В противоположность обыкновенному типу наших дельцов, он изумительно вел общественные дела, свои же частные – неудачно. Несмотря на это, едва ли есть возможность перечислять людей, которым он оказывал материальную поддержку. Можно сказать без преувеличения, что он, как Моцарт, не умел отказывать просителю. Он становился расчетлив и «прижимист» только там, где дело шло не об интересах-консерватории и музыкального общества. Всего этого, конечно, недостаточно, чтобы объяснить то чарующее действие, которое он производил на всех нас. Gemeine Naturen zahlen mit dem, was sie thun, edle – mit, was sie sind. (нем. Люди заурядные платят тем, что они делают; люди благородные – тем, кем они являются.)
Ученики любили его не за те уроки, которые он им давал, и не за те вспомоществования, которые он им оказывал; точно так же в московском обществе было не мало людей, едва умевших отличить высокую ноту от низкой и все-таки любивших Н. Г. Рубинштейна без ума.
Как найти формулу этого действия на сердца?

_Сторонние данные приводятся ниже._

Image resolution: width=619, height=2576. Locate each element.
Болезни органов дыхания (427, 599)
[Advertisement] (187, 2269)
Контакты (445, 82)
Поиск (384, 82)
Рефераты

Как установить законы рождения и развития симпатии? Но чем таинственнее закон, тем несомненнее и очевиднее факт. Подобного увлечения личностью (помимо артиста, помимо начальника, помимо общественного деятеля), как увлечение Москвы Николаем Рубинштейном, я никогда не видел и, вероятно, никогда не увижу. Можно без преувеличения сказать, что его любили даже враги. Я хочу сказать, что действие этого очарования испытывали на себе и те, которые вследствие деловых или иных столкновений привыкли считать себя противниками Рубинштейна и действительно при случае не прочь были ему повредить. Но действие личной симпатичности подобно аккорду, взятому музыкантом; и оно тоже проходит «как шум волны, плеснувшей в берег дальний». Остаются более осязательные и определенные признаки того, что человек «сделал», а не того, чем он «был». Будущий историк нашего общества, быть может, остановится над следующей мыслью: у нас вот уже тридцать лет как жалуются на вырождение даровитых натур в «лишних людей», на преобладание дряблых, хилых Гамлетов, разочарованных Лаврецких. Деловой тип, столь нередкий и у нас, обыкновенно клеймится нашим (увы! заслуженным) презрением: наш «делец» является синонимом торжествующей посредственности, награжденного молчалинства, если не свойств еще худших. Но порою на нашем горизонте показываются явления исключительные, как бы опрокидывающие общепринятую теорию, и вот к этим явлениям принадлежит Николай Григорьевич Рубинштейн. По высоте нравственного идеала, по чистоте замыслов, по отвращению (не только теоретическому) от житейской грязи он стоял наряду с «лишними» людьми, то есть с людьми, составлявшими по их внутреннему содержанию лучший цвет России. Но в то же время это был человек «нелишний», человек сумевший осуществить свой идеал в действительной жизни, человек, нашедший в энергии своего характера силы для борьбы со внешними условиями, среди которых чахли и глохли натуры менее могучие. В этом соединении качеств, которые мы привыкли считать взаимоисключающимися и которых антагонизм составляет наследственное несчастие русской культуры, заключается, по-моему, истинное величие Рубинштейна.
Потеря его – потеря ужасная, и было бы недостойно придумывать утешительные софизмы. Но вместе с тем нельзя не назвать странною ту мысль, что Рубинштейн всею своею жизнью победоносно опровергнул господствующее у нас мрачное и безнадежное представление о русском человеке.